*BRANO CITATO*
La proteina spike si presenta come piccole puntine infilate nella grande cellula, è lei che dobbiamo fermare per arrestare l’infezione in un organismo.
Presso il laboratorio The Protein Factory 2,0 del Dipartimento di Biotecnologie e Scienze della Vita dell’Università di Varese, la proteina è stata riprodotta e viene messa a disposizione di coloro che la studiano per cercare un vaccino in grado di curare e prevenire il contagio e la malattia da CoVid-19.
“La proteina S è stata prodotta in una linea cellulare di ovario di criceto, in una forma identica a quella naturale. È fondamentale per numerose ricerche ma il suo utilizzo è limitato dall’elevato costo commerciale, pari a milioni di dollari al grammo – precisa il capo del laboratorio Pollegioni – Noi non la mettiamo in vendita, la rendiamo disponibile a chi intende compiere ricerche: siamo una università, favoriamo la scienza”.

*DATI DA ESAMINARE*
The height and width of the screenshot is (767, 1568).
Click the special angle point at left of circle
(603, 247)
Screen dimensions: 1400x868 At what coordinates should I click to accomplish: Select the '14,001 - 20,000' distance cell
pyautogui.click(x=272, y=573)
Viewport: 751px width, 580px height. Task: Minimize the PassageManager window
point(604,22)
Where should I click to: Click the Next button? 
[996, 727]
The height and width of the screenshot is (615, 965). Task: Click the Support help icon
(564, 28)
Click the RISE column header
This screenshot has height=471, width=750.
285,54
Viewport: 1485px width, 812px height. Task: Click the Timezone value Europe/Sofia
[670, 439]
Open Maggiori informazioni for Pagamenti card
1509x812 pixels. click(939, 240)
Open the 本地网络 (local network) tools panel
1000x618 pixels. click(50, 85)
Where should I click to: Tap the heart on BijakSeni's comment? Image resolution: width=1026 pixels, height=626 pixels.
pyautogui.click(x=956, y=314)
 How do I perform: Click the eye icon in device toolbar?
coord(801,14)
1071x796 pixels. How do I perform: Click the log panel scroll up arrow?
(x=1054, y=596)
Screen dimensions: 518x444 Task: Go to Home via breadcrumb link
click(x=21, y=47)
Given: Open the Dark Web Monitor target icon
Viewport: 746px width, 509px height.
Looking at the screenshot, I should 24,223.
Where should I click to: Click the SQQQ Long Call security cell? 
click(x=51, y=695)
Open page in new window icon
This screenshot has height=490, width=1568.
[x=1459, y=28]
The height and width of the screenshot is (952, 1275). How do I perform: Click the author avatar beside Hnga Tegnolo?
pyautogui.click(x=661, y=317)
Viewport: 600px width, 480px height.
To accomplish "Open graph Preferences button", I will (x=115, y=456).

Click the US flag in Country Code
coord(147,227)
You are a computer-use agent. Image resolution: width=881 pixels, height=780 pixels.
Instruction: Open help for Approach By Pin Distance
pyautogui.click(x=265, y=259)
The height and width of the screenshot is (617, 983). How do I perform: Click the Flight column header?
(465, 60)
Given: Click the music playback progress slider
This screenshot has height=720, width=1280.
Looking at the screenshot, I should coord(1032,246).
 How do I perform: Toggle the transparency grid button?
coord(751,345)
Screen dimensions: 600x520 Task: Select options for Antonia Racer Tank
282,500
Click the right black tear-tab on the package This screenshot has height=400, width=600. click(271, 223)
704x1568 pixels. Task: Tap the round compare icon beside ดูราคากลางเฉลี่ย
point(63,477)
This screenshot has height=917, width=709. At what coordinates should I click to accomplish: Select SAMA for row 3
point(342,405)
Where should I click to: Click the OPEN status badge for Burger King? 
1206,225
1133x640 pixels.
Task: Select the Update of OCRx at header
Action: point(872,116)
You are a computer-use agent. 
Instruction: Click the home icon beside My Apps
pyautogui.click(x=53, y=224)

*CONSEGNA 1*
Stabilisci se le affermazioni seguenti concordano con il brano sulla proteina spike, rispondendo sì o no e riportando tra virgolette le parole del brano che lo dimostrano.
(a) La proteina S è stata ottenuta da cellule di ovario di criceto.
(b) Il laboratorio vende la proteina ai ricercatori.
(c) Sul mercato la proteina costa migliaia di dollari al grammo.
*CONSEGNA 2*
Rispondi alle domande sul brano sulla proteina spike.
(a) Che cosa occorre fermare per arrestare l'infezione in un organismo?
(b) A quale dipartimento appartiene il laboratorio The Protein Factory 2,0?
(c) Chi è il capo del laboratorio?
*CONSEGNA 3*
Prosegui il brano sulla proteina spike a partire dalla frase con cui si chiude.

*RISPOSTA ATTESA 1*
(a) Sì: "La proteina S è stata prodotta in una linea cellulare di ovario di criceto".
(b) No: "Noi non la mettiamo in vendita, la rendiamo disponibile a chi intende compiere ricerche".
(c) No: "pari a milioni di dollari al grammo".

*RISPOSTA ATTESA 2*
(a) La proteina spike.
(b) Al Dipartimento di Biotecnologie e Scienze della Vita dell'Università di Varese.
(c) Pollegioni.

*RISPOSTA ATTESA 3*
Il laboratorio riproduce proteine soprattutto umane collegate a diverse patologie, da quelle dell’Hiv a quelle antitumorali, dall’Alzheimer al Parkinson. Sempre Pollegioni afferma: “Le realizziamo e le snidiamo. L’ateneo cerca di sviluppare sistemi diagnostici per il Covid, La proteina Spike ora può servire per mille cose, non la si utilizza direttamente per un vaccino ma è uno strumento che si usa per sviluppare anticorpi al virus. Si poteva acquistare ma il costo per noi e peri laboratori di ricerca, è insostenibile. Chi crea proteine per venderle non ha l’attenzione del ricercatore. Il rettore ci ha messo a disposizione con meno di duemila euro il gene sintetico, noi con poche risorse abbiamo riprodotto interamente la proteina spie. Ora è a disposizione a livello accademico senza doverla comprare ma soprattutto è controllata. Noi non siamo un’azienda. Studiarla permette di capire le mutazioni e l’azione degli altri recettori”.
A quanto pare il laboratorio del varesotto è l’unico ad averla riprodotta: “Non abbiamo visto comunicazioni in merito a studi simili. Le multinazionali saranno più avanti di noi, ma non l’hanno messa a disposizione della comunità scientifica”.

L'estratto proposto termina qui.